*** Supplied data

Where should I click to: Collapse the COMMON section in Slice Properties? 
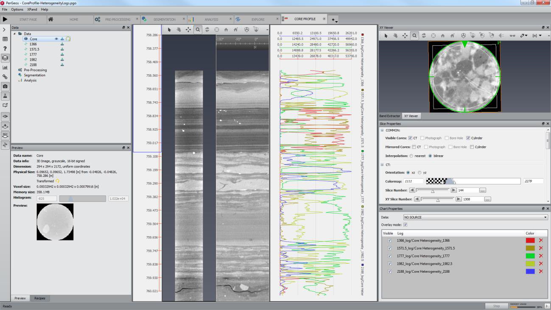click(x=382, y=131)
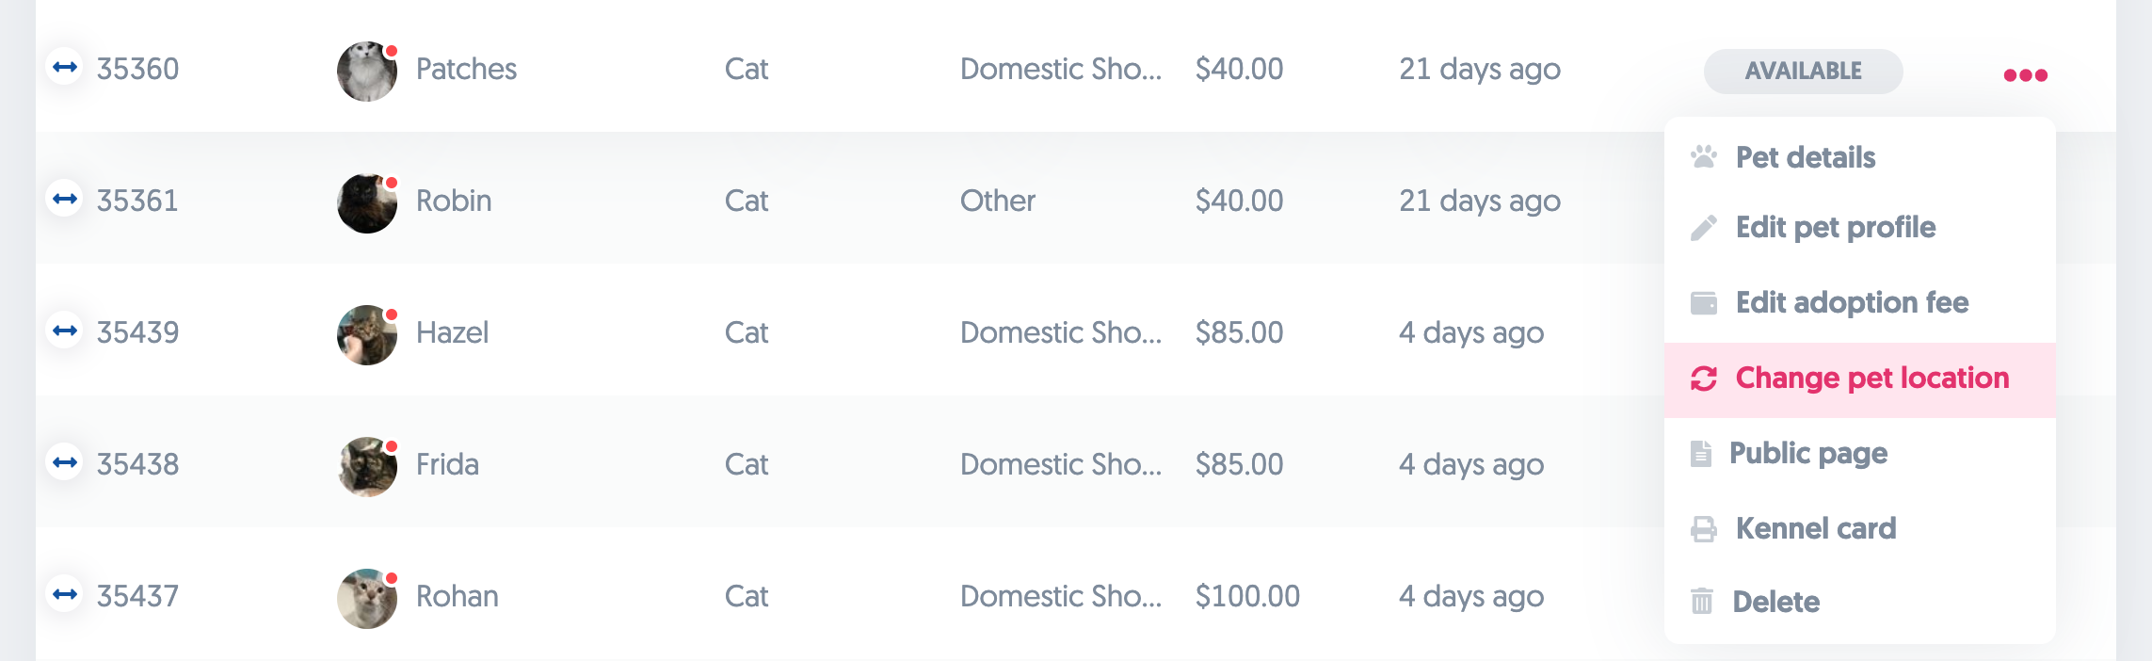Click the pet name Rohan
Image resolution: width=2152 pixels, height=661 pixels.
coord(457,596)
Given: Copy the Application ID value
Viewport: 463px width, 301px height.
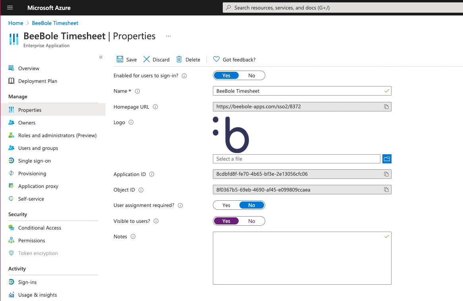Looking at the screenshot, I should [x=386, y=174].
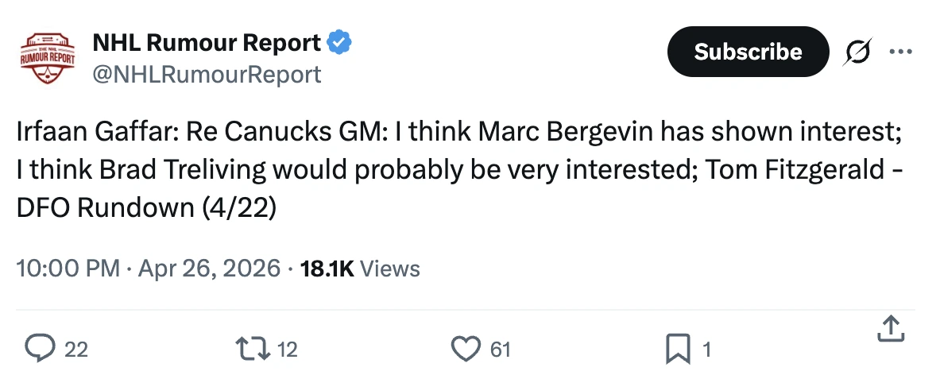The height and width of the screenshot is (375, 940).
Task: Like the tweet with the heart icon
Action: 466,348
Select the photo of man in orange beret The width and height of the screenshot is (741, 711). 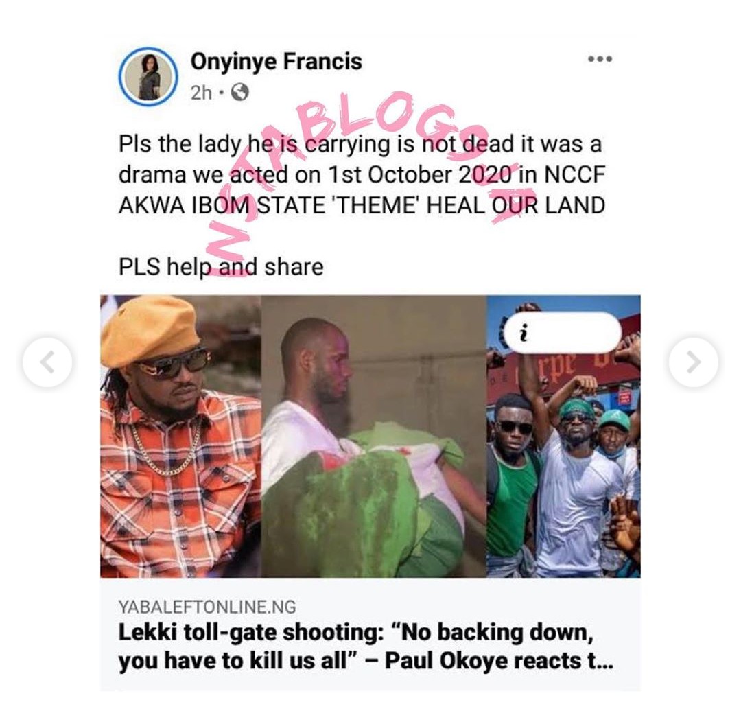(x=180, y=436)
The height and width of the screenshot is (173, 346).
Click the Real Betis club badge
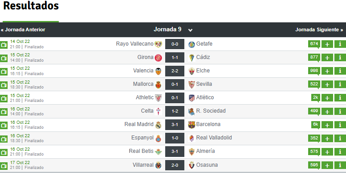(158, 152)
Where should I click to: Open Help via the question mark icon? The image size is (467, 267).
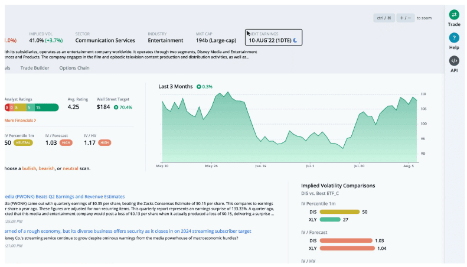click(453, 38)
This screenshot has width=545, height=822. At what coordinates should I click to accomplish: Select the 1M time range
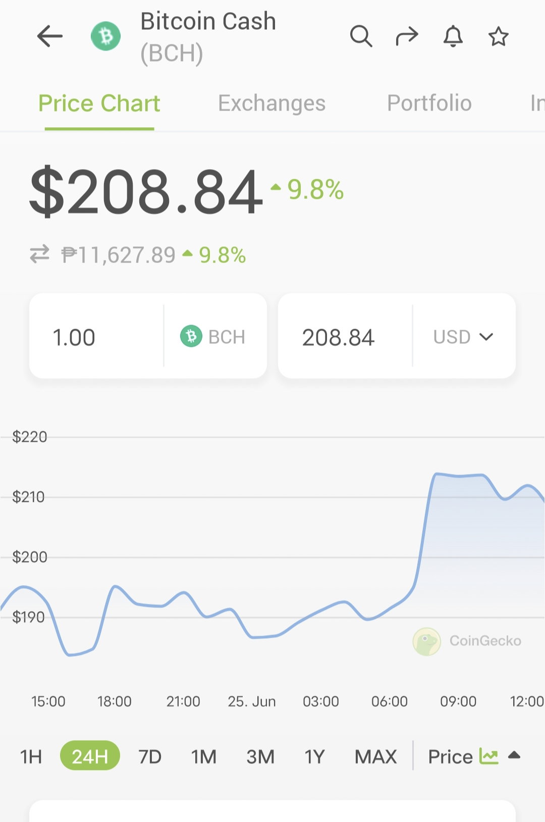204,756
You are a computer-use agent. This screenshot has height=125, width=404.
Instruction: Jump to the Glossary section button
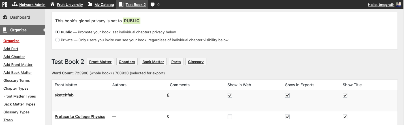click(196, 62)
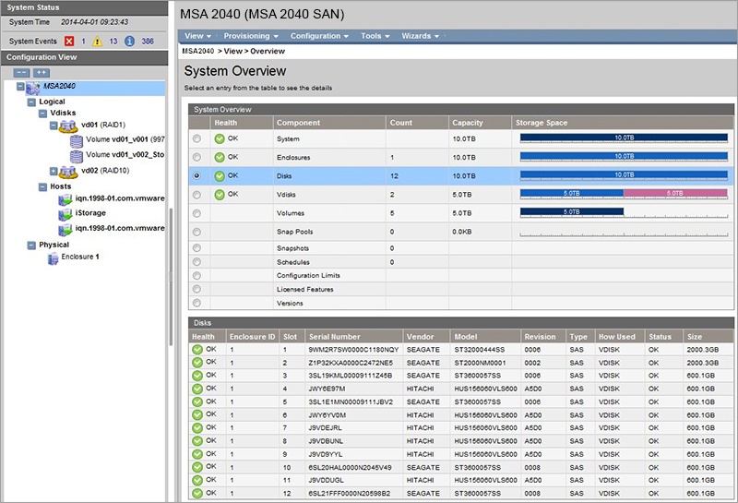Click the red critical events error icon
Image resolution: width=738 pixels, height=503 pixels.
pyautogui.click(x=69, y=42)
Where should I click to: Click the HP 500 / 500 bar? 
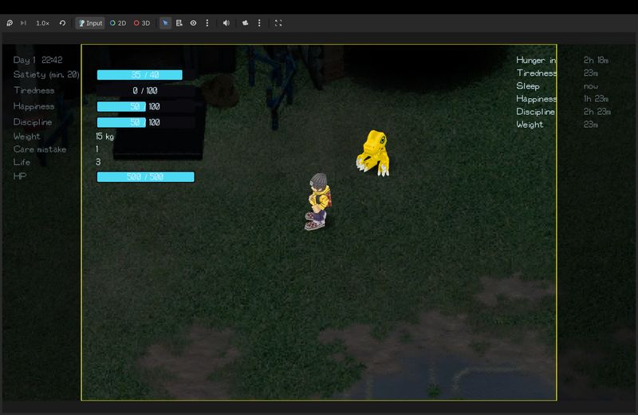tap(145, 176)
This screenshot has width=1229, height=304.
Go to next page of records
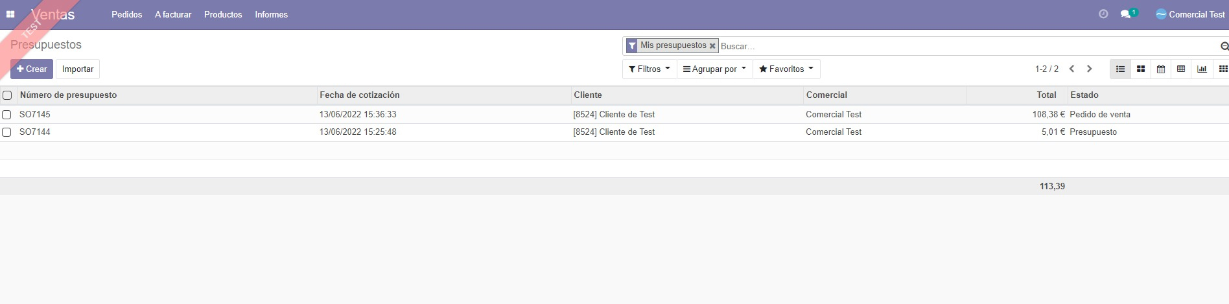point(1090,69)
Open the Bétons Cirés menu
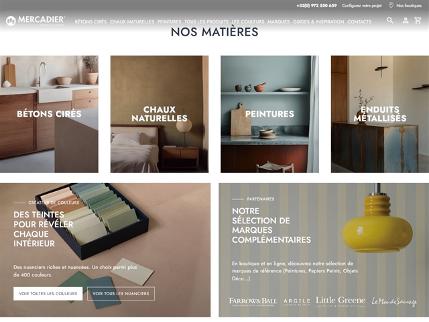The width and height of the screenshot is (429, 322). coord(90,21)

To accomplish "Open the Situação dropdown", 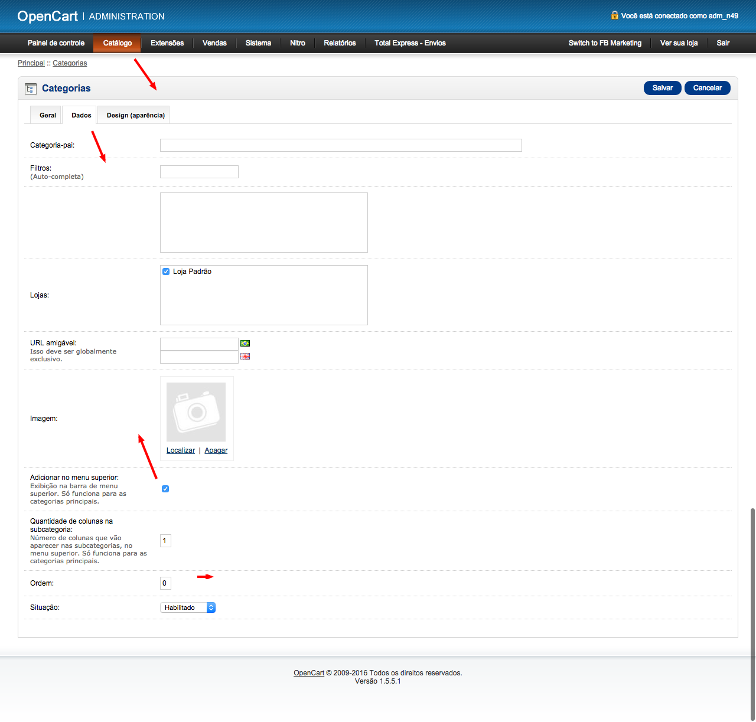I will [x=188, y=607].
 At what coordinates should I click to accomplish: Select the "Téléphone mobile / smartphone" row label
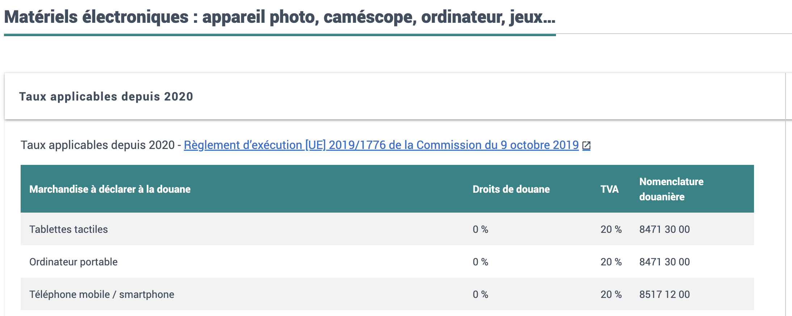102,294
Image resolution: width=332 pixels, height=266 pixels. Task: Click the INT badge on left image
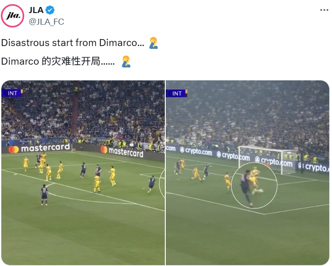[x=12, y=93]
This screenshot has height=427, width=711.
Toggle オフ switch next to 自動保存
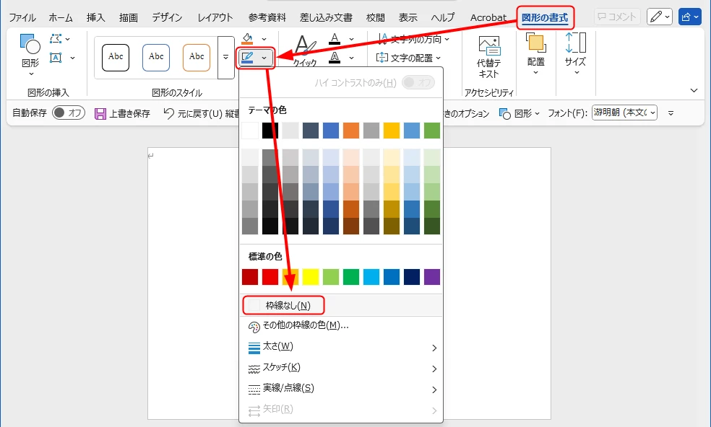click(69, 113)
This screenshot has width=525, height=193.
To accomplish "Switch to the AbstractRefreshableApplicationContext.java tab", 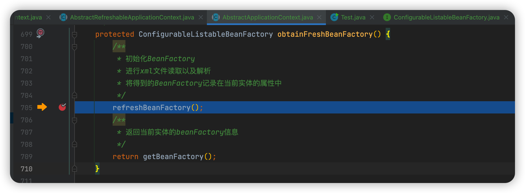I will 132,18.
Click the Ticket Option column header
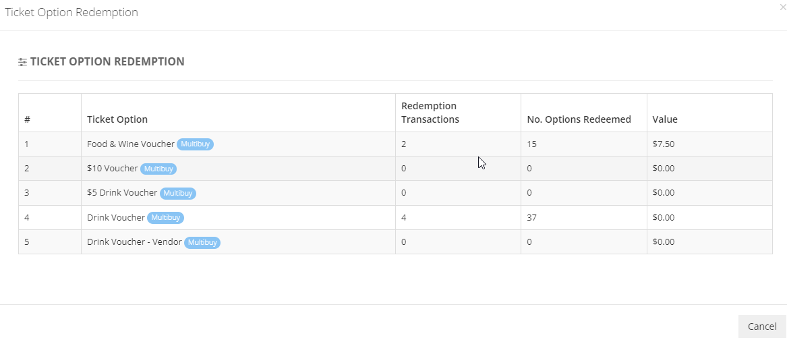Screen dimensions: 787x342 point(117,119)
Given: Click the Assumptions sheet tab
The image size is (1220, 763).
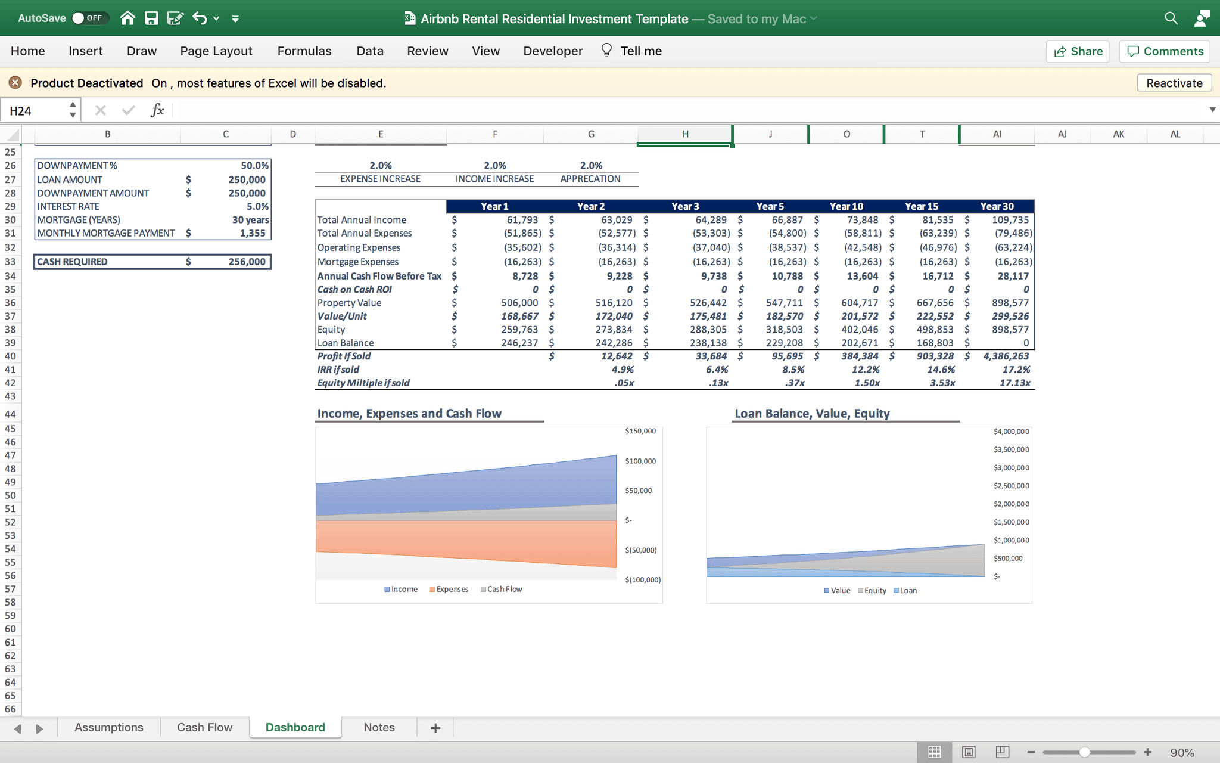Looking at the screenshot, I should pos(108,727).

******

◆ What is needed:
The lines to return run from the line containing "Given: Click the Assumptions sheet tab" through the last line of the records. Give them exactly, omitting pictures.

◆ Response for this exercise:
Given: Click the Assumptions sheet tab
The image size is (1220, 763).
Looking at the screenshot, I should pos(108,727).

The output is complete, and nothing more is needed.